2. Place your hands in front of you on an exercise ball or the seat of a chair.
3. While keeping your back flat, reach forward with your arms, and lower your buttocks to your feet (photo A). You will feel a stretch along the sides of your back.
4. Hold for 30 seconds, while breathing, then relax. Repeat four times.
5. Next, place your hands shoulder width apart on the ground. It will look as if you are crawling.
6. Gently arch your back toward the ceiling, and tuck your buttocks in (photo B). Hold, and repeat four times. After the last arch, lower your buttocks to your heels with your arms stretched out in front, and let your back relax. |

Lower back B |
Hip Flexor Stretch in Three Planes
1. Start by standing with feet together.
2. Step forward onto the right leg while keeping your knee aligned above your ankle and your hips forward.
3. Raise both of your hands above your head as you lean forward. You should feel a gentle stretch in the front of your back leg.
4. Then, lean toward the right leg, and raise your left arm over your head. The stretch will move to include your left side as well as the front of your back leg.
5. Finally, raise your left arm above your body, and twist it to behind your body. This opens up the left side of your body.
6. Hold each position for 30 seconds, and then switch legs and repeat all three positions four times.

Hamstring stretch |
Hamstring Stretch
1. Lie down with the small of your back against the floor.

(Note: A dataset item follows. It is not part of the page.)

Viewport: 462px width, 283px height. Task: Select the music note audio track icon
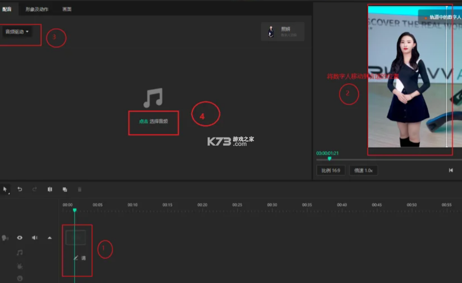(x=20, y=252)
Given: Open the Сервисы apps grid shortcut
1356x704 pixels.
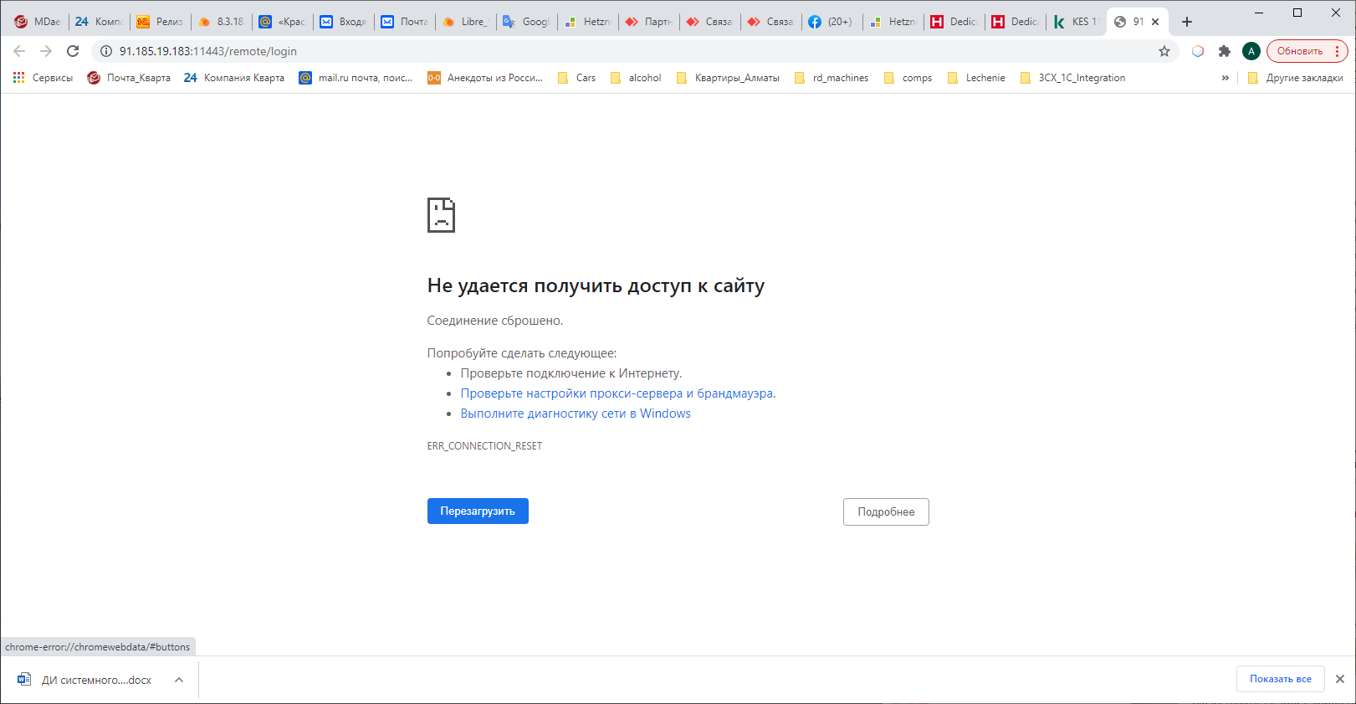Looking at the screenshot, I should [x=43, y=78].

2. Bend your left knee to 90 degrees to stabilize your hips.
3. Slowly raise your right leg off the ground with the knee as straight as possible. Your right hip should not rise off the floor, and the motion should come only from your hip (photo).
4. As your foot approaches vertical, you will feel a stretch in the back of your leg.

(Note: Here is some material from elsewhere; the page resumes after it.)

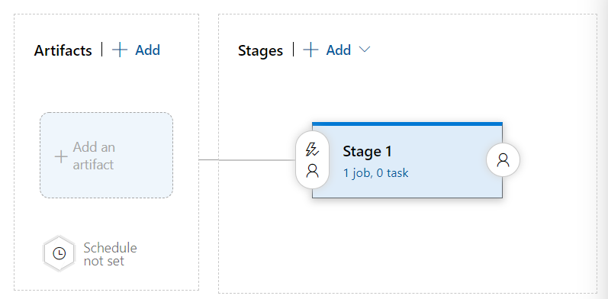Screen dimensions: 608x299
Task: Select the Stage 1 title
Action: [x=367, y=151]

5. Hold your leg in this raised position for 30 seconds.
6. After 30 seconds, relax your knee, and then repeat three times before switching to the left leg. |
Quadriceps Stretch
1. Stand with feet together and hips straight.
2. Bend your right knee back, and take the front of your right foot in your right hand.
3. Keeping your knees even (i.e., do not let your right knee swing forward), bend your right knee back. You will feel a stretch in the front of your leg from above your hip to your knee. Do not allow your posture to curve forward, but keep standing straight up.
4. Hold the stretch for 30 seconds, and then relax. Repeat this four times, and then switch to the left quad.
Calf Stretch
1. Stand with your feet shoulder length apart and your hands against a chair or a wall.
2. Keep your heels on the floor and your knees straight while leaning into the chair or wall (photo A). You will feel this stretch down the back of your legs.
3. Hold for 30 seconds. Then bend your knees, and continue leaning in (photo B). Hold with bent knees for 30 seconds, then repeat with straight and bent knees four times.